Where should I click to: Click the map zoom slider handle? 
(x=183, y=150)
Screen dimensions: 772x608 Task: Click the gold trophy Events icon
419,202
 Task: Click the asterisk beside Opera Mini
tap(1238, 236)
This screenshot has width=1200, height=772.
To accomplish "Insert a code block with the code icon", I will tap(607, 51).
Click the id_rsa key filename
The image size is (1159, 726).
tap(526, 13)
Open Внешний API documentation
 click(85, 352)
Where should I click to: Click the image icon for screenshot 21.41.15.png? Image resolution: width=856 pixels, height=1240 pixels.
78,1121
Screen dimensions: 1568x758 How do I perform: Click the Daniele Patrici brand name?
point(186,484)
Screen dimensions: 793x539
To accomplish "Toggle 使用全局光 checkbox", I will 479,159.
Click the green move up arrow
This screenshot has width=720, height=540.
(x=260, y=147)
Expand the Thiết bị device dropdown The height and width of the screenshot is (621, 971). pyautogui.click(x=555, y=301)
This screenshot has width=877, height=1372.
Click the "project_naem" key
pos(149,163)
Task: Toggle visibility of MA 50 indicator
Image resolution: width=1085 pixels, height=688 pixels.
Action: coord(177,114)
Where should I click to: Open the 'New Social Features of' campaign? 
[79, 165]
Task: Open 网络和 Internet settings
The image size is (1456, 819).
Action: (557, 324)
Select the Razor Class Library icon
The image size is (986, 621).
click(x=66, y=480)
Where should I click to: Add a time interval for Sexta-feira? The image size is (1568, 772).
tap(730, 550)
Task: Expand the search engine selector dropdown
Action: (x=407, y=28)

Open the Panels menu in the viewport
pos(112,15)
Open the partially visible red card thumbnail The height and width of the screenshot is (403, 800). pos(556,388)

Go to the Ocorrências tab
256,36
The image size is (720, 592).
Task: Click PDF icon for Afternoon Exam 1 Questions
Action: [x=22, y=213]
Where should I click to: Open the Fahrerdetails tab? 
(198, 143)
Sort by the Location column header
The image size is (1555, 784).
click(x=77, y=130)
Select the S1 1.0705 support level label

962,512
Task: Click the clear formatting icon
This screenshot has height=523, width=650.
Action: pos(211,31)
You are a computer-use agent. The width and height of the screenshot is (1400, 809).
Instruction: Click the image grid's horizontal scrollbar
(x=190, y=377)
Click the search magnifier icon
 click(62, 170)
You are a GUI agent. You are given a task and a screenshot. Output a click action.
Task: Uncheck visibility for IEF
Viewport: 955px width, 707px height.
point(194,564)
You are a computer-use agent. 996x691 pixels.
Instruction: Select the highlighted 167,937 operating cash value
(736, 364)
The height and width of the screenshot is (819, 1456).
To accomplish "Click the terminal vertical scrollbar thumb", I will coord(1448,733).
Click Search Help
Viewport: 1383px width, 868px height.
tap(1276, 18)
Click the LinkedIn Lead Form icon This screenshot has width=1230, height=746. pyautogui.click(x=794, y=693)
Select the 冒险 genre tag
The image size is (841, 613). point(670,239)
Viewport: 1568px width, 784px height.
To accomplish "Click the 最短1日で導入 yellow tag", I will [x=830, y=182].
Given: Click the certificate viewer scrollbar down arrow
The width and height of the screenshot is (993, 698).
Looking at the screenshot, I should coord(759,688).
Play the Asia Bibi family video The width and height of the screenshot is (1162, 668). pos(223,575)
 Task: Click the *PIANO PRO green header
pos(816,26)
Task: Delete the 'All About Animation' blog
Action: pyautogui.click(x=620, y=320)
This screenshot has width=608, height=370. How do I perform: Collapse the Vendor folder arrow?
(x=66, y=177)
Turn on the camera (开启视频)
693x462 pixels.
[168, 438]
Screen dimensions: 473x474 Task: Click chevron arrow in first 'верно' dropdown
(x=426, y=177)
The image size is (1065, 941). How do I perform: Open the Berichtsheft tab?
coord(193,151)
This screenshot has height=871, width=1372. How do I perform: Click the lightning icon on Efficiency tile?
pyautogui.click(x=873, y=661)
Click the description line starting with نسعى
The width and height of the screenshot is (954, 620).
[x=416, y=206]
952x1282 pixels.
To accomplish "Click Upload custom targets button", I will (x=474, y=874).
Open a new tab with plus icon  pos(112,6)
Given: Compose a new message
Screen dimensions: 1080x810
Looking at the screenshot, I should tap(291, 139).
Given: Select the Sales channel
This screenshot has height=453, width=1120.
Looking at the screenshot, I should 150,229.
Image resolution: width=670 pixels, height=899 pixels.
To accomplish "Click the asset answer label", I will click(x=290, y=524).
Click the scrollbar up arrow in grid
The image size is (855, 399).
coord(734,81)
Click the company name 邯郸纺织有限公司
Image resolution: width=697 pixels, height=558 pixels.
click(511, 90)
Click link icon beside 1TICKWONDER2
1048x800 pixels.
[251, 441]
──────
## TASK STATEMENT:
Once more, give all the records exactly as they were written.

## OUTPUT FOR THIS EXERCISE:
Where should I click to: Click the map zoom slider handle? 
(x=183, y=150)
Screen dimensions: 772x608 Task: Click the gold trophy Events icon
419,202
 Task: Click the asterisk beside Opera Mini
tap(1238, 236)
This screenshot has width=1200, height=772.
To accomplish "Insert a code block with the code icon", I will tap(607, 51).
Click the id_rsa key filename
The image size is (1159, 726).
tap(526, 13)
Open Внешний API documentation
 click(85, 352)
Where should I click to: Click the image icon for screenshot 21.41.15.png? Image resolution: width=856 pixels, height=1240 pixels.
78,1121
Screen dimensions: 1568x758 How do I perform: Click the Daniele Patrici brand name?
point(186,484)
Screen dimensions: 793x539
To accomplish "Toggle 使用全局光 checkbox", I will 479,159.
Click the green move up arrow
This screenshot has width=720, height=540.
(x=260, y=147)
Expand the Thiết bị device dropdown The height and width of the screenshot is (621, 971). pyautogui.click(x=555, y=301)
This screenshot has width=877, height=1372.
Click the "project_naem" key
pos(149,163)
Task: Toggle visibility of MA 50 indicator
Image resolution: width=1085 pixels, height=688 pixels.
Action: coord(177,114)
Where should I click to: Open the 'New Social Features of' campaign? 
[79, 165]
Task: Open 网络和 Internet settings
The image size is (1456, 819).
Action: (557, 324)
Select the Razor Class Library icon
The image size is (986, 621).
click(x=66, y=480)
Where should I click to: Add a time interval for Sexta-feira? The image size is (1568, 772).
tap(730, 550)
Task: Expand the search engine selector dropdown
Action: (x=407, y=28)

Open the Panels menu in the viewport
pos(112,15)
Open the partially visible red card thumbnail The height and width of the screenshot is (403, 800). pos(556,388)

Go to the Ocorrências tab
256,36
The image size is (720, 592).
Task: Click PDF icon for Afternoon Exam 1 Questions
Action: [x=22, y=213]
Where should I click to: Open the Fahrerdetails tab? 
(198, 143)
Sort by the Location column header
The image size is (1555, 784).
click(x=77, y=130)
Select the S1 1.0705 support level label

962,512
Task: Click the clear formatting icon
This screenshot has height=523, width=650.
Action: pos(211,31)
You are a computer-use agent. The width and height of the screenshot is (1400, 809).
Instruction: Click the image grid's horizontal scrollbar
(x=190, y=377)
Click the search magnifier icon
 click(62, 170)
You are a GUI agent. You are given a task and a screenshot. Output a click action.
Task: Uncheck visibility for IEF
Viewport: 955px width, 707px height.
point(194,564)
You are a computer-use agent. 996x691 pixels.
Instruction: Select the highlighted 167,937 operating cash value
(736, 364)
The height and width of the screenshot is (819, 1456).
To accomplish "Click the terminal vertical scrollbar thumb", I will coord(1448,733).
Click Search Help
Viewport: 1383px width, 868px height.
tap(1276, 18)
Click the LinkedIn Lead Form icon This screenshot has width=1230, height=746. pyautogui.click(x=794, y=693)
Select the 冒险 genre tag
The image size is (841, 613). point(670,239)
Viewport: 1568px width, 784px height.
To accomplish "Click the 最短1日で導入 yellow tag", I will [x=830, y=182].
Given: Click the certificate viewer scrollbar down arrow
The width and height of the screenshot is (993, 698).
Looking at the screenshot, I should coord(759,688).
Play the Asia Bibi family video The width and height of the screenshot is (1162, 668). pos(223,575)
 Task: Click the *PIANO PRO green header
pos(816,26)
Task: Delete the 'All About Animation' blog
Action: pyautogui.click(x=620, y=320)
This screenshot has width=608, height=370. How do I perform: Collapse the Vendor folder arrow?
(x=66, y=177)
Turn on the camera (开启视频)
693x462 pixels.
[168, 438]
Screen dimensions: 473x474 Task: Click chevron arrow in first 'верно' dropdown
(x=426, y=177)
The image size is (1065, 941). How do I perform: Open the Berichtsheft tab?
coord(193,151)
This screenshot has height=871, width=1372. How do I perform: Click the lightning icon on Efficiency tile?
pyautogui.click(x=873, y=661)
Click the description line starting with نسعى
The width and height of the screenshot is (954, 620).
[x=416, y=206]
952x1282 pixels.
To accomplish "Click Upload custom targets button", I will (x=474, y=874).
Open a new tab with plus icon  pos(112,6)
Given: Compose a new message
Screen dimensions: 1080x810
Looking at the screenshot, I should tap(291, 139).
Given: Select the Sales channel
This screenshot has height=453, width=1120.
Looking at the screenshot, I should 150,229.
Image resolution: width=670 pixels, height=899 pixels.
To accomplish "Click the asset answer label", I will click(x=290, y=524).
Click the scrollbar up arrow in grid
The image size is (855, 399).
coord(734,81)
Click the company name 邯郸纺织有限公司
Image resolution: width=697 pixels, height=558 pixels.
click(511, 90)
Click link icon beside 1TICKWONDER2
1048x800 pixels.
[251, 441]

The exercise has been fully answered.